Do Lorentz boosts affect spin orientation?

[Zoot]

Does a Lorentz boost change the "direction" of an electron's spin orientation?

For example, if an electron is in a state "spin-up" along x, and this electron is subjected to a large boost along another direction, say z, will the electron's spin remain "spin-up" along x?

What if the electron is instead boosted along the direction of its spin?

I know that Dirac 4-spinors transform under Lorentz boosts and rotations, for example as shown in Peskin/schroeder, however it is not clear to me how the transformation affects (if at all) the orientation of the electron's spin.

Please refer to my recent post a few hours ago: "Spin Direction and 4-spinor Components" for a more detailed and specific version of this question, including some calculations I did on boosting the spinors.

Thank you very much for any help on this subject!

 

[DrDu]

The vector describing electron's spin is the Pauli Lyubarskii vector which is obtained by boosting the electron to it's rest frame.

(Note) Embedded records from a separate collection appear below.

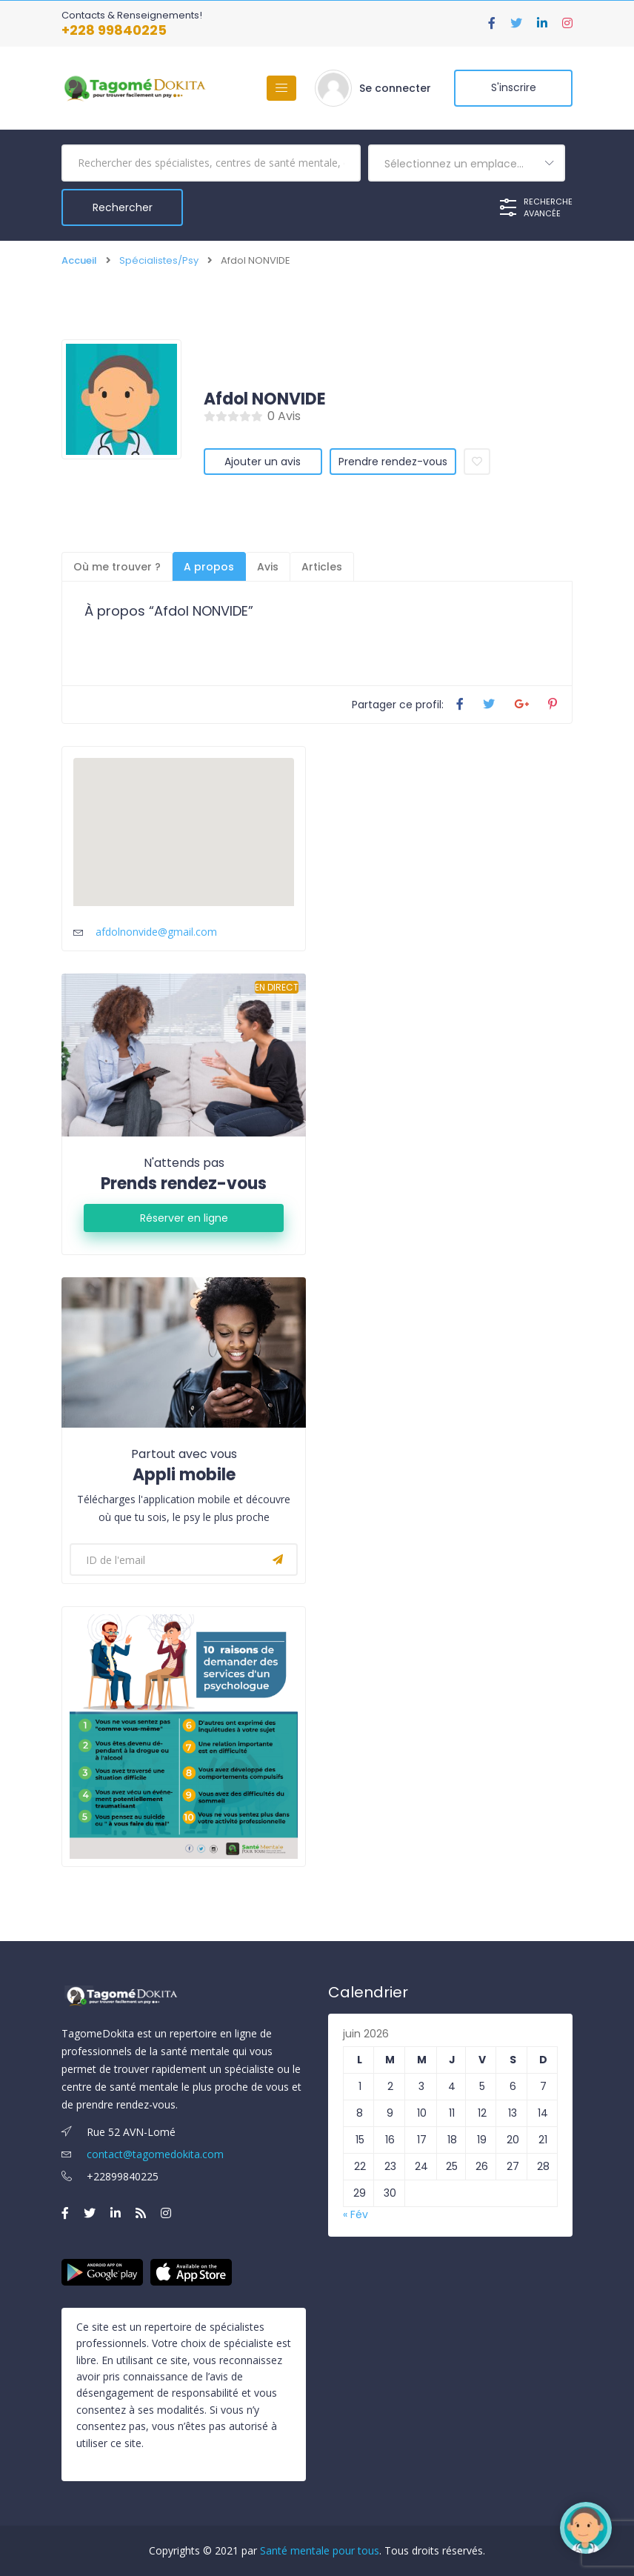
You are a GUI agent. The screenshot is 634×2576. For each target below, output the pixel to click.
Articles (321, 566)
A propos (209, 566)
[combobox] (466, 163)
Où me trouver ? (117, 566)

Now if an electron is already moving at constant speed v1 and you apply a second boost v2 , then, starting from the1st PL vector you have to apply 3 boosts to get the 2nd PL vector. Namely if the boost from 0 to v1 and than the boost v2 are not parallel, they will induce a net rotation. Hence the second PL vector will be rotated with respect to the first.

 

[Zoot]

Thank you for replying DrDu. The Pauli-Lubansky vector is a 4-vector, which Lorentz transforms accordingly. The electron's 4-spinor transforms differently, since it is a spinor and not a vector. So what you are saying is that I should transform the DIRECTION of the electron's spin (which is described by a 4-vector) and NOT the spinor itself? Just wanted to clarify this. Thanks again.

 

[Bill_K]

Zoot, In the rest frame of the particle, one can define its spin projection along any space axis. More generally if the particle has a 4-momentum p_μ, one can use a 4-dimensional vector s^μ for a spin polarization axis, provided that p_μ and s^μ are orthogonal.

Given s^μ, one defines spin projection operators Σ_±(s) = ½(1 ±γ₅γ_μs^μ), with eigenvalues ±1 for the two spin states. Σ does not commute with Lorentz boosts, so in general a spin-up state will not remain spin up.

 

[DrDu]

It depends what you are behind. You were asking about the transformation of spin, not spinors, didn't you?

 

[andrien]

using a boost,one can write for the transformation of spinor.but it is better not to confuse transformation of spinor under lorentz boost with something like helicity.